The LOOP language is a very simple programming language. All of its variables do hold arbitrarily sized integers and are initialized to $0$. The only statements of the language are assignments with some arithmetic (+,-,*,/) like

x = x + 2*(y - z/2)

and loops like

loop n

The loop reads the value of n at the beginning and runs its body exactly as many times (or not at all if the expression isn’t positive). It doesn’t care if we change the value of n inside the loop. So the program

n = 5
loop n
    n= 2*n

doubles n five times, resulting in n = 160.

Let’s convince ourselves that LOOP is surprisingly powerful: For example, we can simulate if switches with loops. Instead of

if n == 5

we write

loop n - 4
    loop 6 - n
        eq = 1
neq = 1
loop eq
    neq = 0
loop neq

We don’t care if the solution is efficient, we just care for a LOOP program that computes what we want.

Brainteaser 1) Can you write a LOOP program that tests if $n$ is prime?
Brainteaser 2) Can you write every LOOP program as one that only uses basic statements var = var + 1, var = var - 1 and loop var?

Let’s now use LOOP to generate large numbers.

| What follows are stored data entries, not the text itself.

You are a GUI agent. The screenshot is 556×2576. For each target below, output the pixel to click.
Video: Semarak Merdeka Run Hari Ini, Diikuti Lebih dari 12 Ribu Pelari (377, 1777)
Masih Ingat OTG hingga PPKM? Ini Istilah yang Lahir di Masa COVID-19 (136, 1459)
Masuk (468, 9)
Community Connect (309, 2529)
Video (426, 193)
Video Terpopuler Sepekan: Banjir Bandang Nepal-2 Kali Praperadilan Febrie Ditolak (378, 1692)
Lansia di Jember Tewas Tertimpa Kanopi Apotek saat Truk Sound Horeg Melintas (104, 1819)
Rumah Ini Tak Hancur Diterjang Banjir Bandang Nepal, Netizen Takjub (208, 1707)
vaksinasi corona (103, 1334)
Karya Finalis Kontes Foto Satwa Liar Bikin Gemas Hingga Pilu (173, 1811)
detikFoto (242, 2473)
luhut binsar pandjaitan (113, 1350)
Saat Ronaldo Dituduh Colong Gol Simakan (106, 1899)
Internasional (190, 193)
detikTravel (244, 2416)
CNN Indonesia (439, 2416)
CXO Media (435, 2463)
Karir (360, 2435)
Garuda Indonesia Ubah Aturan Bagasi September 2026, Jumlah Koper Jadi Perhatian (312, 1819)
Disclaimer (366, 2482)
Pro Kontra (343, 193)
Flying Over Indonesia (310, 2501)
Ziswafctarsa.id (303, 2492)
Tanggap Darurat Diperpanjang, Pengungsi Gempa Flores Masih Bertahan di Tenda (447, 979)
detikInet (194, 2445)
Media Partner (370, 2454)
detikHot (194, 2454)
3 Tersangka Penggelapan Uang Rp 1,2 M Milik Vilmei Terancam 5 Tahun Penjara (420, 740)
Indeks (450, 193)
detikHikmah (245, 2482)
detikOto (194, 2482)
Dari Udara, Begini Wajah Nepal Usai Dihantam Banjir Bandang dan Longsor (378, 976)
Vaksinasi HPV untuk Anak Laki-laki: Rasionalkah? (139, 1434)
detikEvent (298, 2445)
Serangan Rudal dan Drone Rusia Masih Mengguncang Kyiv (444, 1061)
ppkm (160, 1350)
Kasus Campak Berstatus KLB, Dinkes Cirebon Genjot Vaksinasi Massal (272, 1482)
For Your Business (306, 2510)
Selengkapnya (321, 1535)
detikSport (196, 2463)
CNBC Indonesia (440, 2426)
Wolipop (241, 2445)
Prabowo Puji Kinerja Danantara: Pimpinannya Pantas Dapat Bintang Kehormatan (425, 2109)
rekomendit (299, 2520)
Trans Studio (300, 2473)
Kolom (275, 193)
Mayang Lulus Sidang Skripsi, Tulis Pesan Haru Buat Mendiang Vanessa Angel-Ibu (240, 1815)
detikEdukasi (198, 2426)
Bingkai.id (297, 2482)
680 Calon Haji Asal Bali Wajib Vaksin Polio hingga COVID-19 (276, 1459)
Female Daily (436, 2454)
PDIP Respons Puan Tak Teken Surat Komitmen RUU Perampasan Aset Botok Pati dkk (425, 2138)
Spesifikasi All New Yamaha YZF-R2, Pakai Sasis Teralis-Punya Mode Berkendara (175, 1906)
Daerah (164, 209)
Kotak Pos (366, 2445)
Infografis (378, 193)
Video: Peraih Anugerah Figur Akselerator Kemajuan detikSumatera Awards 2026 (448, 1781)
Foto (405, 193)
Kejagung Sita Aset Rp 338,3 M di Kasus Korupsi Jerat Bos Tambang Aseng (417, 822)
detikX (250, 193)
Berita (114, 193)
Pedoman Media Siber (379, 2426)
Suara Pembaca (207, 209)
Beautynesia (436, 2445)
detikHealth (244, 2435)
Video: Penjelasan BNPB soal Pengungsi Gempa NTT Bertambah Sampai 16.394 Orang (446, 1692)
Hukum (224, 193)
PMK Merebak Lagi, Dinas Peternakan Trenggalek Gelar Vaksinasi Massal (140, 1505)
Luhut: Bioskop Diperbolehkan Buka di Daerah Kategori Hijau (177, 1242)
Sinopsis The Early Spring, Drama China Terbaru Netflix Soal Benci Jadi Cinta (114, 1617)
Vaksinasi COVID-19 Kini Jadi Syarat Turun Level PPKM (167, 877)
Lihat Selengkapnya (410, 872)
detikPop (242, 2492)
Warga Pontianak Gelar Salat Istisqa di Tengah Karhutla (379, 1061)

Surely, we can exponentiate

n = 10
loop 100
   n = n * 10

and take factorials

n = 10
i = n - 1
loop n - 2
   n = n * i
   i = i - 1

and we can get our googolplex

k = 10
loop 100
    k = k * 10
n = 10
loop k
    n = n * 10

We can create incredibly large numbers by nesting loops in worse and worse ways

n = 10
loop 100
   loop n
      n = n*n

Brainteaser 3) Think of how large the output of this program is.

Sure, we have a program that generates an enormous number. What’s so special when we have programs that generate arbitrarily high numbers?

while true
    n = n + 1

But that’s not a LOOP program. And we cannot write any LOOP program that does the same job. This is because

Every LOOP program terminates.

The instruction pointer will inevitably reach the end of the program, and it can only loop back a fixed number of times. There is no endless loop in LOOP. Let that statement sink in! It means the length of a program somehow bounds how long it can run! Bigger numbers require larger programs. Still, already a small program can run extremely long. We want to measure how long.

If we take n to be our dedicated output variable, every loop program will generate a well-defined number. There are only finitely many sourcecodes of length at most k and even fewer of these are syntactically valid LOOP programs. We can therefore define
$$f(k) = \text{ maximum output of a LOOP program of length at most $k$. }$$

Brainteaser 4) Convince yourself that f grows faster than any of the “large” functions we looked at before.
Brainteaser 5) Can there be a LOOP program that, given $k$, computes $f(k)$?
Brainteaser 6) Can you implement a quick parser/interpreter for LOOP?
Brainteaser 7) How would you implement procedures in LOOP? Is recursion possible?